▶ TASK MATERIAL:
"""

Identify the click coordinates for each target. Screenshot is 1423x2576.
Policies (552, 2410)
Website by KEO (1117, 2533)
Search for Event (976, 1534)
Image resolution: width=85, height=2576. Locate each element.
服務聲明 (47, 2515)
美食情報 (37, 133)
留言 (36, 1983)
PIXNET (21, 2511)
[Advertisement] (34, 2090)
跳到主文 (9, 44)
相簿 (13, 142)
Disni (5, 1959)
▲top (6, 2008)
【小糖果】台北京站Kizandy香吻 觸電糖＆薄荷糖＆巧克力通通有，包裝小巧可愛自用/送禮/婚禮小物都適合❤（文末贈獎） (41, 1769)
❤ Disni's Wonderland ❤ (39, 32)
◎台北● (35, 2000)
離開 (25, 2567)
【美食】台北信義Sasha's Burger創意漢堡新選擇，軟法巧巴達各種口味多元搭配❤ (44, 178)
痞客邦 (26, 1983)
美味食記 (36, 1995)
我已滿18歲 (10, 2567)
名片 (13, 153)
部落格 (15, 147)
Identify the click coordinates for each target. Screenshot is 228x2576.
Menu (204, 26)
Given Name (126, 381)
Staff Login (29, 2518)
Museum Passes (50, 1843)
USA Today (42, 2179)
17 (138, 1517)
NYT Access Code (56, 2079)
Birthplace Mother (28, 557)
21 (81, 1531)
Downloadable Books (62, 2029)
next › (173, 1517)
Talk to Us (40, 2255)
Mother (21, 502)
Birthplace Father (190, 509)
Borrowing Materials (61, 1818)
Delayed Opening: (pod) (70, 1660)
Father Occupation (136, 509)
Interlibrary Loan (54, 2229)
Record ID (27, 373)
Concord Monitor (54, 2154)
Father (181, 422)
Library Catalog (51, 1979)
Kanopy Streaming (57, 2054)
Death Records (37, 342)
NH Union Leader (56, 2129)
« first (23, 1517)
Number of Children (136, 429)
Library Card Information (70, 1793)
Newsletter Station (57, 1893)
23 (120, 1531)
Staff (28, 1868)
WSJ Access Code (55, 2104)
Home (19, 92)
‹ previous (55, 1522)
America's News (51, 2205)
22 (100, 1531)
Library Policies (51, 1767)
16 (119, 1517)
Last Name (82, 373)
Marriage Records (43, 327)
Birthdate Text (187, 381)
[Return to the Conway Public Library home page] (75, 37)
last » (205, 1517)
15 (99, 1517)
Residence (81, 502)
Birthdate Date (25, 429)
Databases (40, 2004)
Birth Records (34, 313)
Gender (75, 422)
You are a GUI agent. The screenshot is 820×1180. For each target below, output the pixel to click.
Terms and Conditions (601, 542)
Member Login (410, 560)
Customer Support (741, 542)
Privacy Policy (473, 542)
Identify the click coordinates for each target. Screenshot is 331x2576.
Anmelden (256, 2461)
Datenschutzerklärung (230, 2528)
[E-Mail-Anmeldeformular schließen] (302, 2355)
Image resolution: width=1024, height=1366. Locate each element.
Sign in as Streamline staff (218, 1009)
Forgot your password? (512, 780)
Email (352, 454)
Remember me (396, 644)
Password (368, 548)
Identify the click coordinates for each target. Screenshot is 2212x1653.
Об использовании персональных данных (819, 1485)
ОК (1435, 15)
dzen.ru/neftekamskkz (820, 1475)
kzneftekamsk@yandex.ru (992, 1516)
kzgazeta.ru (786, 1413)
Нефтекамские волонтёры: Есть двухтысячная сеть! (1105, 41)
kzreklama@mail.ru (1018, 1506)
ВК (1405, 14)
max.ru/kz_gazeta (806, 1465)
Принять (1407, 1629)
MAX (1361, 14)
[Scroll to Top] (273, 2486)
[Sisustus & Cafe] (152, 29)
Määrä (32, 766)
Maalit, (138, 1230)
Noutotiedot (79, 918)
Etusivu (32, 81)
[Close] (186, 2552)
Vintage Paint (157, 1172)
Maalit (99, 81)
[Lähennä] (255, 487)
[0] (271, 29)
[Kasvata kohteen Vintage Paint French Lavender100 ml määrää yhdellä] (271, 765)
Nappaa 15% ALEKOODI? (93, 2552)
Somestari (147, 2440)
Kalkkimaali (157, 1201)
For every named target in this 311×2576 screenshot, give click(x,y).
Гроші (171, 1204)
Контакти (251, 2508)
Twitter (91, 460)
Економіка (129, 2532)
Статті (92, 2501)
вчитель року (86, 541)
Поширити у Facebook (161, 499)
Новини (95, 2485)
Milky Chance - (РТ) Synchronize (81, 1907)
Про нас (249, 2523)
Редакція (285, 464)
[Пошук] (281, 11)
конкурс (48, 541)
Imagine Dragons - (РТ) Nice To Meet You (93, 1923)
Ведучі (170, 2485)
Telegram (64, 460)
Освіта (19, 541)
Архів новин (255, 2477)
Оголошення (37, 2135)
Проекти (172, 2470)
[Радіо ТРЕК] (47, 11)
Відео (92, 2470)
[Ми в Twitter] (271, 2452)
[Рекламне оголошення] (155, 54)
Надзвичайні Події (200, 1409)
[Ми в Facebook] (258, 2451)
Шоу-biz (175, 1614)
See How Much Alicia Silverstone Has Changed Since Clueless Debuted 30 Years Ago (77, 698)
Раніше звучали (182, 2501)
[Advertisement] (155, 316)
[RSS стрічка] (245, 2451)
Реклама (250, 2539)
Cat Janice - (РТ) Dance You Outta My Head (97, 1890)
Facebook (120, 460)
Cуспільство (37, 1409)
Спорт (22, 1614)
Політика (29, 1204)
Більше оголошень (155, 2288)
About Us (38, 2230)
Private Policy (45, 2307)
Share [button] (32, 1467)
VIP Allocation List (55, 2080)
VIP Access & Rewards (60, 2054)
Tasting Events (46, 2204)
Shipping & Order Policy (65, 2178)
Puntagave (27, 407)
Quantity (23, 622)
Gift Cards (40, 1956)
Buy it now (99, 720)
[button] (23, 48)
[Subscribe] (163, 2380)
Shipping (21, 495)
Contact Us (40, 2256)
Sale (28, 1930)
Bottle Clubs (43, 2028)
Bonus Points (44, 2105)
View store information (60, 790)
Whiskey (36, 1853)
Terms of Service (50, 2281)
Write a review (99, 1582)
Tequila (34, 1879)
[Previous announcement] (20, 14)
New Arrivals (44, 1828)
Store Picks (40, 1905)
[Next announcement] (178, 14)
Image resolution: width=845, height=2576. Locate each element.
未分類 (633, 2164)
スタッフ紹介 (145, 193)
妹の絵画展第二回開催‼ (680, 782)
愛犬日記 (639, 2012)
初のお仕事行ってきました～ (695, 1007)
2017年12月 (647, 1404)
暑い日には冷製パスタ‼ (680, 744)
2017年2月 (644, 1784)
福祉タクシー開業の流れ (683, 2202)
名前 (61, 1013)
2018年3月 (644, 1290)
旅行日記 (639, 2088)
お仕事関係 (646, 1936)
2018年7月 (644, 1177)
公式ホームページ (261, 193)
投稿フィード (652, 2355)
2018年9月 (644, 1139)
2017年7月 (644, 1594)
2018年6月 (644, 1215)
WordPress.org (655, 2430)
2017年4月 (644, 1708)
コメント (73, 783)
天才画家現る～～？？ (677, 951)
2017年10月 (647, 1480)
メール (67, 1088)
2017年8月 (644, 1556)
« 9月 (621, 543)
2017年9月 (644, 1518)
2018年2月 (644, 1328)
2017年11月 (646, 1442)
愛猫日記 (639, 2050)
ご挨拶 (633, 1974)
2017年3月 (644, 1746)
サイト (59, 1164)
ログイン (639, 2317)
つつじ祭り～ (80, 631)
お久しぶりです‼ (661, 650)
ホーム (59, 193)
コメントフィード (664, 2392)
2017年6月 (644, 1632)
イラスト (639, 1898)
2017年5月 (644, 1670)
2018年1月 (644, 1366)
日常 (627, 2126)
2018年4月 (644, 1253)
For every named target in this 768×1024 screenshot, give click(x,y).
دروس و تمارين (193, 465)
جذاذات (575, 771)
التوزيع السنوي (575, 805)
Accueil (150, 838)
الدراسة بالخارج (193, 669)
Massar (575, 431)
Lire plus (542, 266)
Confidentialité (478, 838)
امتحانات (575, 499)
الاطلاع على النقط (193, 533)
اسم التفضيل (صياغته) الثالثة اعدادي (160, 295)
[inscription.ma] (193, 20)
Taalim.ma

"""

▶ EXERCISE REQUIREMENTS: Quote exactly the first line of the entries and every line after it, stopping with the line that contains "觸電糖＆薄荷糖＆巧克力通通有，包裝小巧可愛自用/送禮/婚禮小物都適合❤（文末贈獎） (41, 1769)".

▶ FINAL ANSWER:
Identify the click coordinates for each target. Screenshot is 1423x2576.
Policies (552, 2410)
Website by KEO (1117, 2533)
Search for Event (976, 1534)
Image resolution: width=85, height=2576. Locate each element.
服務聲明 (47, 2515)
美食情報 (37, 133)
留言 (36, 1983)
PIXNET (21, 2511)
[Advertisement] (34, 2090)
跳到主文 (9, 44)
相簿 (13, 142)
Disni (5, 1959)
▲top (6, 2008)
【小糖果】台北京站Kizandy香吻 觸電糖＆薄荷糖＆巧克力通通有，包裝小巧可愛自用/送禮/婚禮小物都適合❤（文末贈獎） (41, 1769)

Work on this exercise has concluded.